** begin INPUT DATA **

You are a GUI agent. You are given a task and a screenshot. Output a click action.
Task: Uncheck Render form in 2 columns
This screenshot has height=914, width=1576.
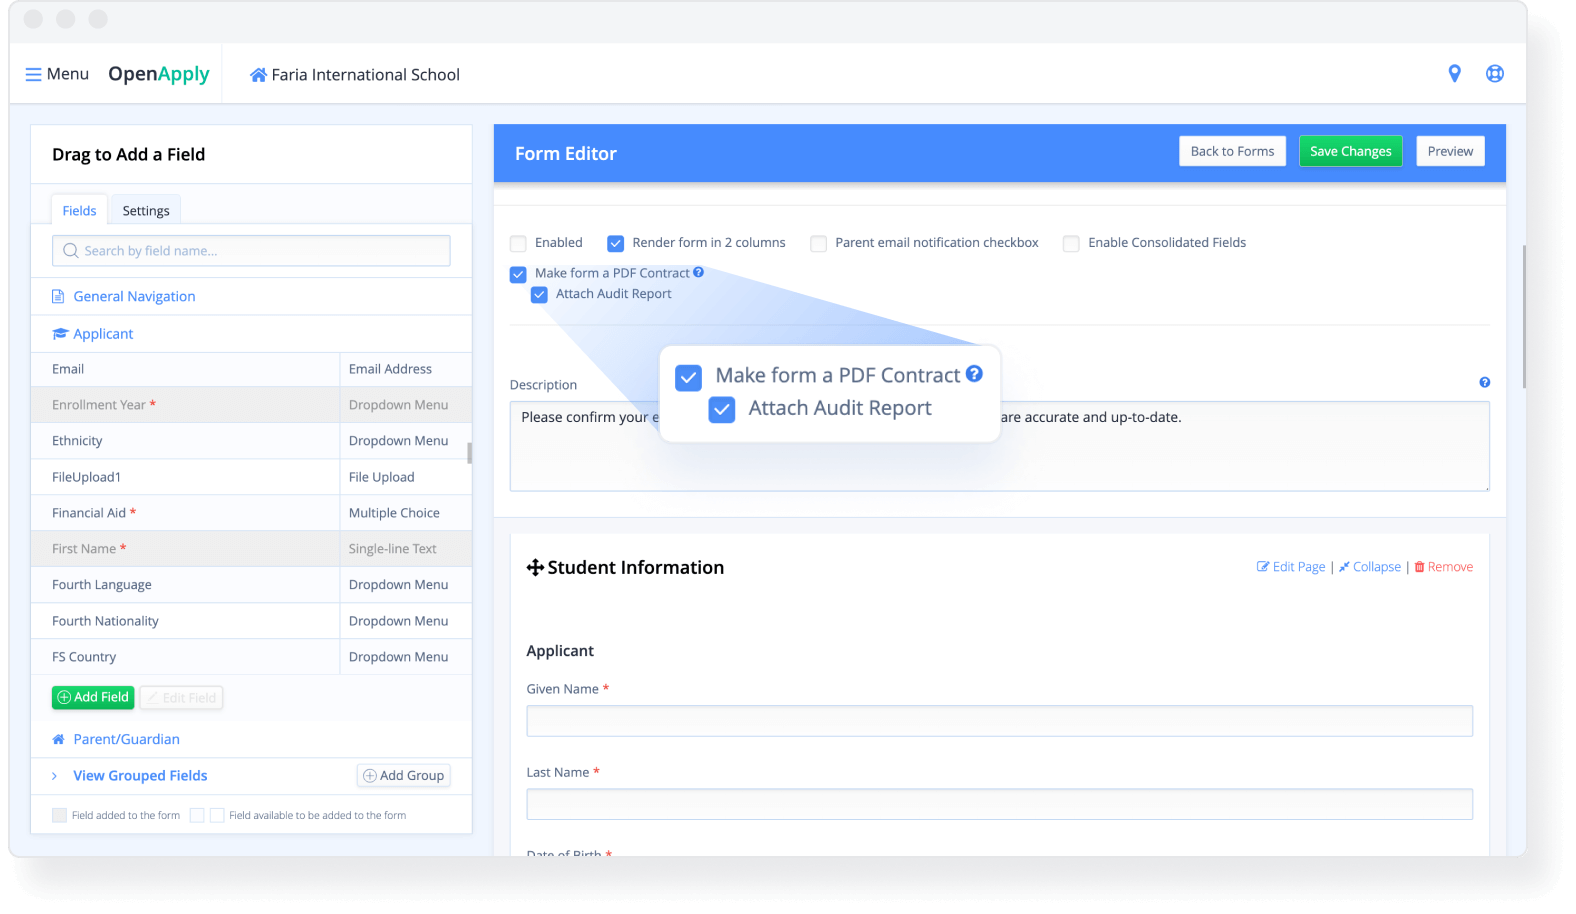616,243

** end INPUT DATA **
** begin INPUT DATA **

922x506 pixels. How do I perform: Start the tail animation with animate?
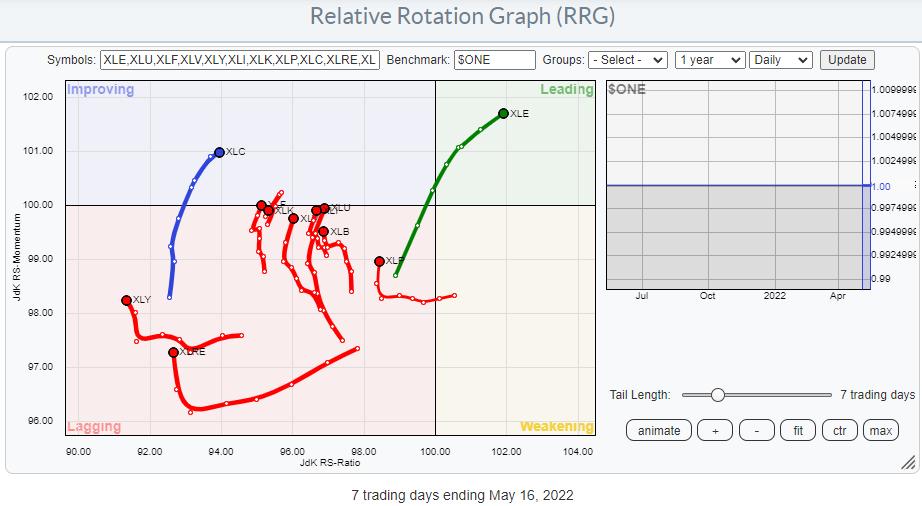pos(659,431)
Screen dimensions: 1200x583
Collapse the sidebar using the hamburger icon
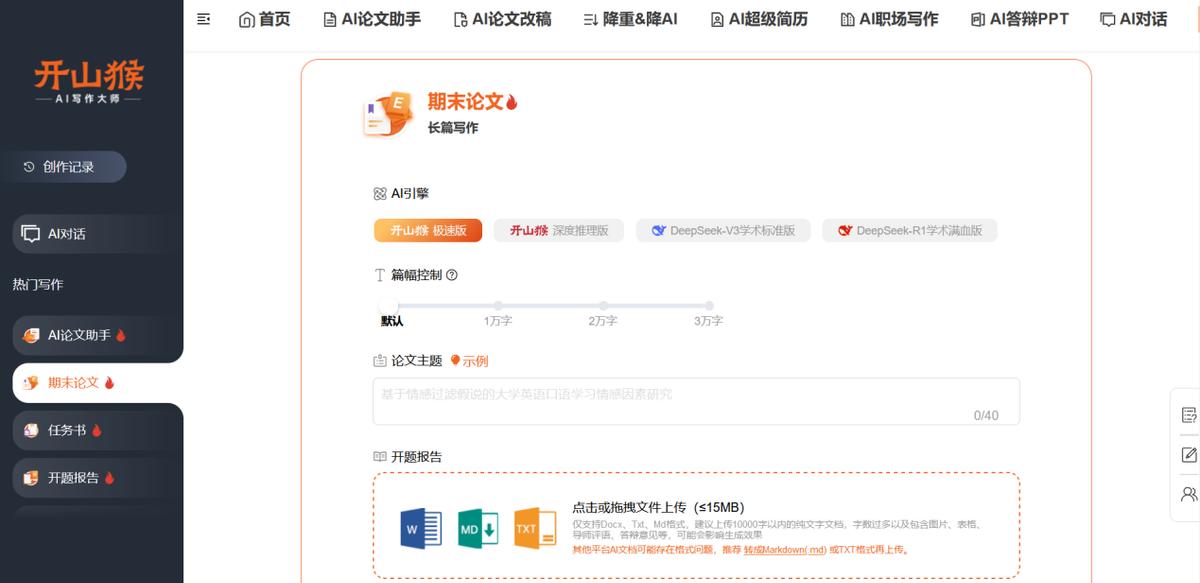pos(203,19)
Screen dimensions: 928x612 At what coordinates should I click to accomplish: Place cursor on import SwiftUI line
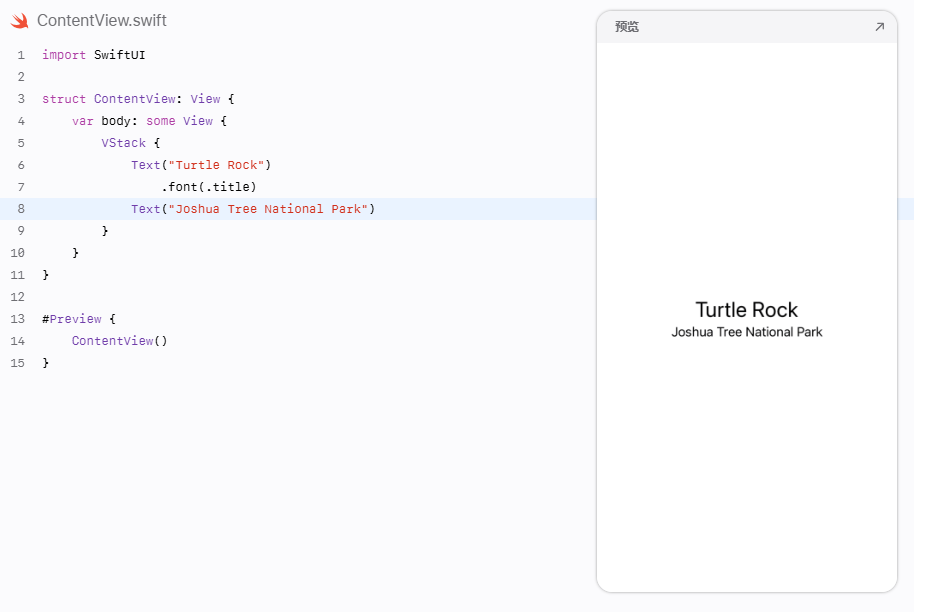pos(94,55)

** end INPUT DATA **
** begin INPUT DATA **

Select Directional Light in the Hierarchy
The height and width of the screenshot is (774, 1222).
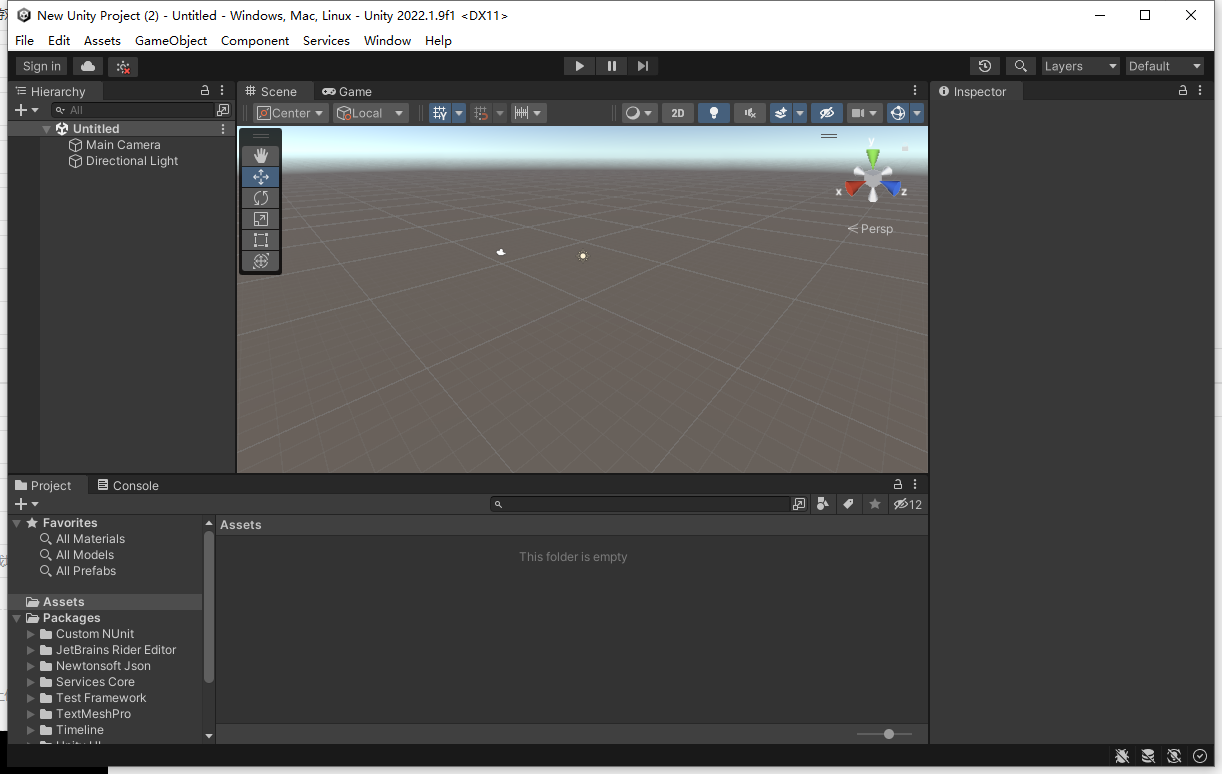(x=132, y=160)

** end INPUT DATA **

**TASK PROMPT**. Please count how many lines of the items above contain the string "height", matching case exactly, and give only that number.

**EXERCISE RESULT**. 2